**EXTRACTED TEXT:**
== Segment start ==

As you can read elsewhere in this paper, in an article written by a brilliant writer, there is such a thing as a gap year. It usually lasts only one year and it usually lands between high school and college. This story is not about the usual.
I started college in the fall of 1996 at New Mexico Tech. My major at that time was computer science, which I had chosen because I enjoyed playing around on my computer and figured I could make some decent money. What I didn't figure on was the allure of watching TV, drinking, and sleeping – really anything other than going to class.
Tech and I parted ways after the spring semester of '97, when I racked up a stunning GPA of 0.46. I took a few classes at the community college in Albuquerque that fall, but I still couldn't drum up interest in going to class, so I didn't bother wasting any more of my parents' money the next spring.
I spent the next 10 years jumping around to many different jobs. I was a long-haul truck driver for about eight months. I managed to last for a whopping three months as a janitor in an adult movie theater – great paycheck, lousy everything else.

== Segment end ==

**DATA RECORDS:**
== Segment start ==

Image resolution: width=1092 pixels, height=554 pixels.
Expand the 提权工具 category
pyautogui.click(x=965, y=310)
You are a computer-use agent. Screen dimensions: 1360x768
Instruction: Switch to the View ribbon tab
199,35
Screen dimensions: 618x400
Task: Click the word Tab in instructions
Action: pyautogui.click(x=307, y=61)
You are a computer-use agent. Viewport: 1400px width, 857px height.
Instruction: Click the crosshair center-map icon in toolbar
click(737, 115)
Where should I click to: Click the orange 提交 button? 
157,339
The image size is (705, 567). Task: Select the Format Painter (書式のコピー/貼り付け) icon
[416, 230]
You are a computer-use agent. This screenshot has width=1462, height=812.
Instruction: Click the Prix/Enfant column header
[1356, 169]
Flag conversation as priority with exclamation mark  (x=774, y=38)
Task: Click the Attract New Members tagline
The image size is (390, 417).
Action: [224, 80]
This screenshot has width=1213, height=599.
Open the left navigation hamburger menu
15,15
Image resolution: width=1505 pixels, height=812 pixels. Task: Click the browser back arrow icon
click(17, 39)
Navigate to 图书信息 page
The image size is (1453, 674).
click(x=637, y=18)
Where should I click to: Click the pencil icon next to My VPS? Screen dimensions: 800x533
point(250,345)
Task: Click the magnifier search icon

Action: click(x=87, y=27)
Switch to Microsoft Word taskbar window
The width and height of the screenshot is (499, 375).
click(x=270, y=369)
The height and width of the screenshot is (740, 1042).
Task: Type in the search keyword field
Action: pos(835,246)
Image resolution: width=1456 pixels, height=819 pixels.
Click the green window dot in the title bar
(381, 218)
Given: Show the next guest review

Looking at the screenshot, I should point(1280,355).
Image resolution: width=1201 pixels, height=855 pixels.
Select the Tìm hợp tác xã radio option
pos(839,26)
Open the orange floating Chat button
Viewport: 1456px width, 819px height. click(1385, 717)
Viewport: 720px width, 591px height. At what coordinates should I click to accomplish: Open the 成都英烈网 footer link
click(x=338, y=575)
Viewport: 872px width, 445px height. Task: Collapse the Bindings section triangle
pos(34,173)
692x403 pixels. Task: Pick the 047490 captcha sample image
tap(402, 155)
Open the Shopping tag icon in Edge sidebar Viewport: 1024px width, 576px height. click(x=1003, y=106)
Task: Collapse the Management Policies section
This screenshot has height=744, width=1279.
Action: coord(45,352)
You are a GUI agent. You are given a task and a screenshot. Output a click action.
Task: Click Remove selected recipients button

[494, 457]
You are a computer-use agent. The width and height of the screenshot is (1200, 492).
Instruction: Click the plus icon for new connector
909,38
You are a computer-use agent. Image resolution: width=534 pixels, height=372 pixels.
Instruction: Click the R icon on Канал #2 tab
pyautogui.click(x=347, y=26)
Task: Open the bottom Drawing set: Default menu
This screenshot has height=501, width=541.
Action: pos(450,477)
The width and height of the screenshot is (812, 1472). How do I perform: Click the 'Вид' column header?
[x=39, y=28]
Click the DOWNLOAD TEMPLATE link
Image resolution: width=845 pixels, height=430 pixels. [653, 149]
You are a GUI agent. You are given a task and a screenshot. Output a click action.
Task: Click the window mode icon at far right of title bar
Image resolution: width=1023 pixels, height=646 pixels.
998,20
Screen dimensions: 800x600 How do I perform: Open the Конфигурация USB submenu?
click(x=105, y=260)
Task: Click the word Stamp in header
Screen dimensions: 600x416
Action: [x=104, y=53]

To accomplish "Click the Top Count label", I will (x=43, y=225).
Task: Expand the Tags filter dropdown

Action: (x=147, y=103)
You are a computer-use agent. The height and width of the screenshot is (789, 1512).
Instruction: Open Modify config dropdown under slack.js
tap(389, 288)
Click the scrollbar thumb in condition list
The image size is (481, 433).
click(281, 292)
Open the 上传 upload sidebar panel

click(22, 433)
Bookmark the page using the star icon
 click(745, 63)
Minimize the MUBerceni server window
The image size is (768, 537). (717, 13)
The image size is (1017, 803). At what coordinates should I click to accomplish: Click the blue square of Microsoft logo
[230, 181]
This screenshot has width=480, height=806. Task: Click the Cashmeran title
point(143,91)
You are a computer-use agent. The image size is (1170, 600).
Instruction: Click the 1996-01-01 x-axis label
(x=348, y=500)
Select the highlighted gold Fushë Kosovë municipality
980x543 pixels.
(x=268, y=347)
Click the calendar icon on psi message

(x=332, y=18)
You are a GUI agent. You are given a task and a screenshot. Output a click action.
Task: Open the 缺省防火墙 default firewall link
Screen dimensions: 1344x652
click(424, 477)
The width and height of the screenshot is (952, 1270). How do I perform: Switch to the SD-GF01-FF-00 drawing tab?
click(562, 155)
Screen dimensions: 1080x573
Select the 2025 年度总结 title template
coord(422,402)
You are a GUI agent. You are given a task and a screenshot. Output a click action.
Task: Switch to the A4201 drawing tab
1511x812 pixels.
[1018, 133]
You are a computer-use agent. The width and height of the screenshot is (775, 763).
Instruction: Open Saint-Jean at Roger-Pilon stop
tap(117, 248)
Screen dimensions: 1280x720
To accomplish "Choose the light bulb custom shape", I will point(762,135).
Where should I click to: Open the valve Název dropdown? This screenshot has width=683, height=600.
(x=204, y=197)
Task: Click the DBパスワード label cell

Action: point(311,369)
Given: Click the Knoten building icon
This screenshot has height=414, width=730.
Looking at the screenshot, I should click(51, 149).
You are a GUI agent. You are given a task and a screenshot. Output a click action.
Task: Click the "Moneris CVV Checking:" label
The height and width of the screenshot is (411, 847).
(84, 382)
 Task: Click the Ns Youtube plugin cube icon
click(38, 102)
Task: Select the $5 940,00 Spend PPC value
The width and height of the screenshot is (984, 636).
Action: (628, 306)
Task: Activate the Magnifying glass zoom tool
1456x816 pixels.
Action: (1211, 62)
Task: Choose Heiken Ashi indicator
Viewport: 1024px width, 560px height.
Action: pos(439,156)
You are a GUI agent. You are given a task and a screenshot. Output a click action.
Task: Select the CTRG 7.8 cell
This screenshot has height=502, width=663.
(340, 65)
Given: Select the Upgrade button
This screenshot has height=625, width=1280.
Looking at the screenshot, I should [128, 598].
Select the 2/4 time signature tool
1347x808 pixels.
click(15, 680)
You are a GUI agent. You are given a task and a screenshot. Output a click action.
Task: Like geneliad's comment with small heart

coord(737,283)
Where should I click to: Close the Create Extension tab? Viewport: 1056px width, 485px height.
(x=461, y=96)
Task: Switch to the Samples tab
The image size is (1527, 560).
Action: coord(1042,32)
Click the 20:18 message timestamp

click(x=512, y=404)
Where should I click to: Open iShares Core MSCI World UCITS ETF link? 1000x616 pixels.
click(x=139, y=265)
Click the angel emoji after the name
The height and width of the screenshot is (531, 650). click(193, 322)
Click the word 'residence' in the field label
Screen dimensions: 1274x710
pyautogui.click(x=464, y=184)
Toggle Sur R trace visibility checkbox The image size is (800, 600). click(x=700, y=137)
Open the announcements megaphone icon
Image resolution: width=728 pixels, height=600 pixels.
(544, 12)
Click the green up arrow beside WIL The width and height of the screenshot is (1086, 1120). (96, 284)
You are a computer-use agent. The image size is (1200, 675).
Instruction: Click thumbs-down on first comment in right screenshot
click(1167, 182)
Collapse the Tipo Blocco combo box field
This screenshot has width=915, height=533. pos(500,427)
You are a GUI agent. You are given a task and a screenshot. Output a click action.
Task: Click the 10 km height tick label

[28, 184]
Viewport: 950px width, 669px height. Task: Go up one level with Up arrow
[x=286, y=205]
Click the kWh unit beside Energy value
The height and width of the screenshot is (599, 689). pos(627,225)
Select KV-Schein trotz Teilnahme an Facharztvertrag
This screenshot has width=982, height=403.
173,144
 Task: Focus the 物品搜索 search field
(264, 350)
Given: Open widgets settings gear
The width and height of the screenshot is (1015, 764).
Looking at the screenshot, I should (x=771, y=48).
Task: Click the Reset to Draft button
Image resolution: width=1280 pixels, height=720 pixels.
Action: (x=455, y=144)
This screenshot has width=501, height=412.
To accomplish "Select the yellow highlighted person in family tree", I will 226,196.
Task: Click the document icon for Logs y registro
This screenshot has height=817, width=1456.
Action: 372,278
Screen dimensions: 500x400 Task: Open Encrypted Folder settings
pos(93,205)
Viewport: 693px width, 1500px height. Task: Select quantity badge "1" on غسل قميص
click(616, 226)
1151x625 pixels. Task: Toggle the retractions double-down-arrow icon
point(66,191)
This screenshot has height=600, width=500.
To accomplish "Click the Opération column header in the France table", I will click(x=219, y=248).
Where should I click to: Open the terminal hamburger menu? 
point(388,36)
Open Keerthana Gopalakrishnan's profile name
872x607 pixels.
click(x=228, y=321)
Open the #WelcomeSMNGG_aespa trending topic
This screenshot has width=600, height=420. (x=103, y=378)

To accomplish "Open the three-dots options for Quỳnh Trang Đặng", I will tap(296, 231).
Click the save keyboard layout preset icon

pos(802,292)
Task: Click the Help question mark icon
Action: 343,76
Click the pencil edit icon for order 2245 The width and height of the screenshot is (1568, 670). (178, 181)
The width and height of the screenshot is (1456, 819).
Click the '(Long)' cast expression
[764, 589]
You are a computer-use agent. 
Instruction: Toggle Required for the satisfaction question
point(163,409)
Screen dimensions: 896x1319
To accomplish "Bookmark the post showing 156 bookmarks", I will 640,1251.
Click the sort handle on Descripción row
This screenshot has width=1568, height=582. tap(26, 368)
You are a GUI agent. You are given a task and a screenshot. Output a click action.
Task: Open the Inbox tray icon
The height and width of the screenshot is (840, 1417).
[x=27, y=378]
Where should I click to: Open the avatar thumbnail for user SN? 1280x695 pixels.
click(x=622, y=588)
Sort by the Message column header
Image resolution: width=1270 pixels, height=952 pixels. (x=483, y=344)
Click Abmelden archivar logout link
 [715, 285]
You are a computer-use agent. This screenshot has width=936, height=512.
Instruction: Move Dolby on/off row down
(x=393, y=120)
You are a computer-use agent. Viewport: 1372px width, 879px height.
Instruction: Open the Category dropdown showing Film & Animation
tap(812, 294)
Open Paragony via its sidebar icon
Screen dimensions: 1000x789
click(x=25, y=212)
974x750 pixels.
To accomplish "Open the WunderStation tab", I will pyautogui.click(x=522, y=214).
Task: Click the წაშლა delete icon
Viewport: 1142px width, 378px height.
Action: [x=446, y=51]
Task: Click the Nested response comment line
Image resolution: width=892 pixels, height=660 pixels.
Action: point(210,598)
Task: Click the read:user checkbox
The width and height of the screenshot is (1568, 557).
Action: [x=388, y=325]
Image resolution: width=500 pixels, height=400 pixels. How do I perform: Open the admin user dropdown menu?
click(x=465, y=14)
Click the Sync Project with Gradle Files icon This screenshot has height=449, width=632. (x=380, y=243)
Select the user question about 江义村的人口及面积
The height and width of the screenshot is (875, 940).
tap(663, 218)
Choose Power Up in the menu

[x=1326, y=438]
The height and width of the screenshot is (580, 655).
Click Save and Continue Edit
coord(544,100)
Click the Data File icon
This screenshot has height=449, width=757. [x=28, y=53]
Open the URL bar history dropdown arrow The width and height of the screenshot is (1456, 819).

== Segment end ==

**TASKS FOR THIS EXERCISE:**
• A. In the essay about dropping out of college, what GPA did the writer finish with at New Mexico Tech?
• B. Please quote the essay about dropping out of college, beginning at the words "I started college" and stopping after "going to class.".

**RESULTS OF THE TASKS:**
• A. 0.46

• B.
I started college in the fall of 1996 at New Mexico Tech. My major at that time was computer science, which I had chosen because I enjoyed playing around on my computer and figured I could make some decent money. What I didn't figure on was the allure of watching TV, drinking, and sleeping – really anything other than going to class.